NASA has revealed today some early concept illustrations of its proposed new Space Launch System which is being designed to replace the former Ares I and Ares V with one multi-purpose vehicle as mandated in the NASA Authorisations Act of 2010.
The idea is to use as much existing technology as possible to keep the costs down. For example it will use five of the R-25 main engines from the Space Shuttle and the same solid boosters as well, although there is a plan to have competing boosters designed by Aerojet and Teledyne Brown.
The first flight is scheduled, ambitiously, for December 2017 with a possible manned Lunar orbital flight in 2021. In 2025 it is thought that they are planning a possible manned asteroid exploration flight with the big manned mission to Mars by 2031, although they haven't officially announced these dates.
The cost, for the next six years until the rocket launches, will be $10 billion for the vehicle itself, $6 billion for the crew vehicle and another $2 billion for upgrades to the Kennedy Space Centre to allow it to launch the huge rocket.
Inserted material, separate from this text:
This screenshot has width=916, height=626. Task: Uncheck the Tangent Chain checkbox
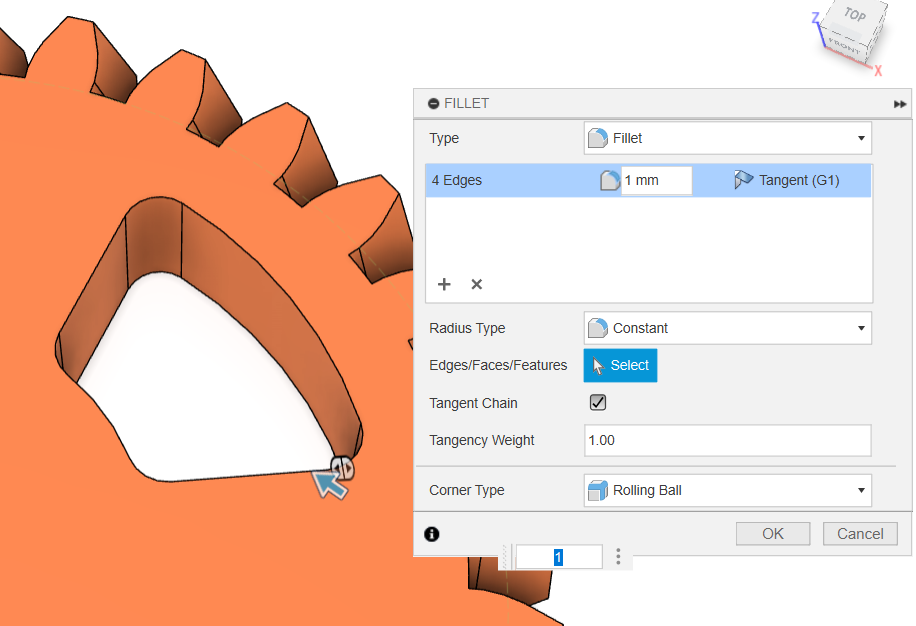(x=598, y=403)
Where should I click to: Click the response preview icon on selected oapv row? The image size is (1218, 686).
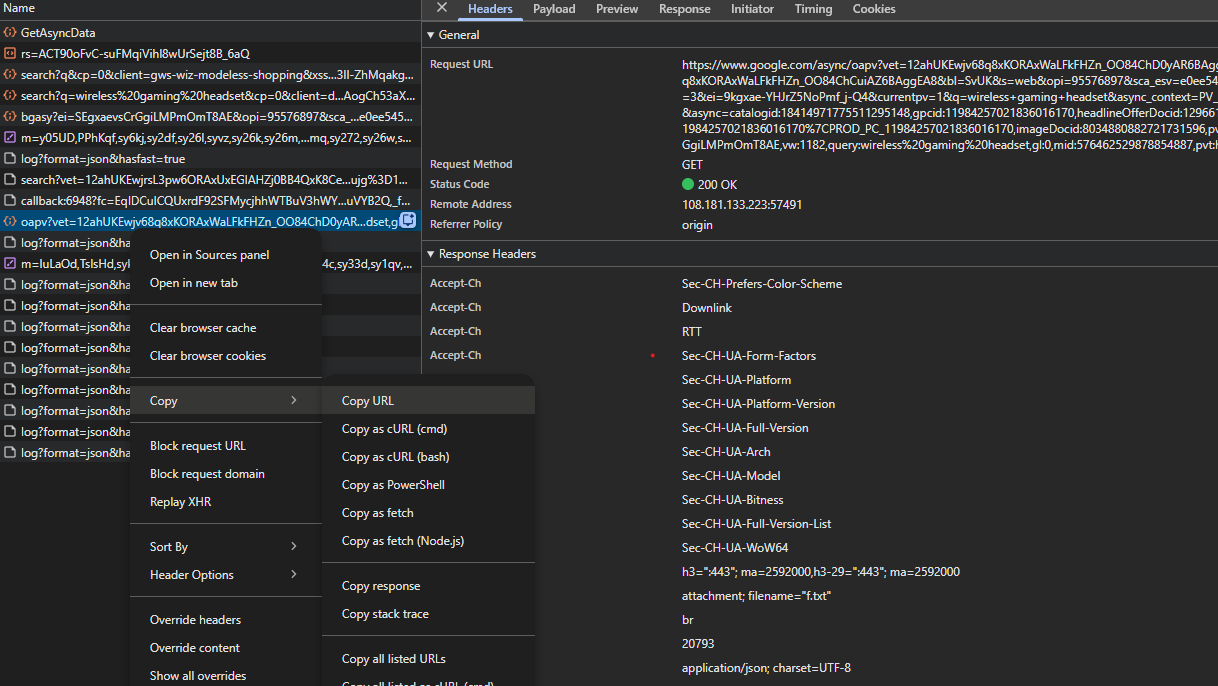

Its initial lift capacity will be 50 tonnes growing to a possible 130 tonnes as the system is developed and the more powerful boosters are designed. This compares with the 22.7 tonne payload capacity of the Shuttle. The entire stack will be about twice the height of the Shuttle launch group and at 335 feet only 30 feet short of the Saturn V.
NASA, with its eyes firmly on the budget, has designed the project so that the initial high development cost portion will be front-loaded to early in the programme so that inflation doesn't eat into the near on $60 billion budget. Using a lot of Shuttle technology means that they will be able to re-employ many of the technicians and companies that lost work when the Shuttle was cancelled.